1 files changed, 1 insertions, 1 deletions

diff --git a/bip-0340.mediawiki b/bip-0340.mediawiki
index 9fcc113..d2f92db 100644
--- a/bip-0340.mediawiki
+++ b/bip-0340.mediawiki
@@ -168,7 +168,7 @@ It should be noted that various alternative signing algorithms can be used to pr
 
 '''Synthetic nonces''' For instance when a RNG is available, 32 bytes of RNG output can be appended to the input to ''hash<sub>BIPSchnorrDerive</sub>''. This will change the corresponding line in the signing algorithm to ''rand = hash<sub>BIPSchnorrDerive</sub>(bytes(d) || m || get_32_bytes_from_rng())'', where ''get_32_bytes_from_rng()'' is the call to the RNG. It is safe to add the output of a low-entropy RNG. Adding high-entropy RNG output may improve protection against [https://moderncrypto.org/mail-archive/curves/2017/000925.html fault injection attacks and side-channel attacks]. Therefore, '''synthetic nonces are recommended in settings where these attacks are a concern''' - in particular on offline signing devices.
 
-'''Verifying the signing output''' To prevent random or attacker provoked computation errors, the signature can be verified with the verification algorithm defined below before leaving the signer.
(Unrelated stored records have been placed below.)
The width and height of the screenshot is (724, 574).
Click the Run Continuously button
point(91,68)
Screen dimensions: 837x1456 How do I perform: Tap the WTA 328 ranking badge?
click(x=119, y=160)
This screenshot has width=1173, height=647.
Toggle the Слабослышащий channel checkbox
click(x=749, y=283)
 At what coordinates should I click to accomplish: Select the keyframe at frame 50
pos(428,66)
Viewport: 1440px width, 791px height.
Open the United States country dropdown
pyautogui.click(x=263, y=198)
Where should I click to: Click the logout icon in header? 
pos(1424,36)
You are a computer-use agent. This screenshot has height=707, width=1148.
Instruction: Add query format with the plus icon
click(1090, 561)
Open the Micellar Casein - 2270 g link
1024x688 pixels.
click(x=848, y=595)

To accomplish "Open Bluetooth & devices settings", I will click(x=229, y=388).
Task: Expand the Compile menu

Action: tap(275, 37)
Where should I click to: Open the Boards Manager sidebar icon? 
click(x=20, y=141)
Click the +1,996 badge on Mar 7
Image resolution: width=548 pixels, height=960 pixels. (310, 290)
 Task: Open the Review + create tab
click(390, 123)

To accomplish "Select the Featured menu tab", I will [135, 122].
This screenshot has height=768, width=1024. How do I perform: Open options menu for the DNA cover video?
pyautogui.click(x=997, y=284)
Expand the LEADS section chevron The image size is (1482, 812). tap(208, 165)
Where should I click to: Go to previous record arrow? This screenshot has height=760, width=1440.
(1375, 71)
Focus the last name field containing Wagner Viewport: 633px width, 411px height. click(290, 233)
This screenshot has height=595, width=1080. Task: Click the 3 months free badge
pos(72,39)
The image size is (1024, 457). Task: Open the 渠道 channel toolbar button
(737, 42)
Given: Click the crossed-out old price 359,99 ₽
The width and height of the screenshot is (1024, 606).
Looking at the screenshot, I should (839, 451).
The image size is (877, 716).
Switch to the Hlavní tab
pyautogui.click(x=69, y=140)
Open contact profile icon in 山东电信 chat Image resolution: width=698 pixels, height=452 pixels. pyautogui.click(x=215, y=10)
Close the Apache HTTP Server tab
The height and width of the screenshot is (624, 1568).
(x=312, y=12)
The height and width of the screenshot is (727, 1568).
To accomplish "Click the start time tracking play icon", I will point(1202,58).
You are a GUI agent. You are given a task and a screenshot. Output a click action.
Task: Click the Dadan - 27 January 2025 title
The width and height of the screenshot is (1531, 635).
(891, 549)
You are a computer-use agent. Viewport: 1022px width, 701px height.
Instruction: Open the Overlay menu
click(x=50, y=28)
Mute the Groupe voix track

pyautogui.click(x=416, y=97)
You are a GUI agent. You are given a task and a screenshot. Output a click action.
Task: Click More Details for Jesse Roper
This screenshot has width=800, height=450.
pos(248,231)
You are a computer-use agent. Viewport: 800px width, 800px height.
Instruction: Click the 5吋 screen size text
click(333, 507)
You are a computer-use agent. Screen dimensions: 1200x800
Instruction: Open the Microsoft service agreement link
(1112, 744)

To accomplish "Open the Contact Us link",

This prevents pubslishing invalid signatures which may leak information about the secret key. '''If the additional computational cost is not a concern, it is recommended to verify newly created signatures and reject them in case of failure.'''
+'''Verifying the signing output''' To prevent random or attacker provoked computation errors, the signature can be verified with the verification algorithm defined below before leaving the signer. This prevents publishing invalid signatures which may leak information about the secret key. '''If the additional computational cost is not a concern, it is recommended to verify newly created signatures and reject them in case of failure.'''
 
 '''Nonce exfiltration protection''' It is possible to strengthen the nonce generation algorithm using a second device. In this case, the second device contributes randomness which the actual signer provably incorporates into its nonce. This prevents certain attacks where the signer device is compromised and intentionally tries to leak the secret key through its nonce selection.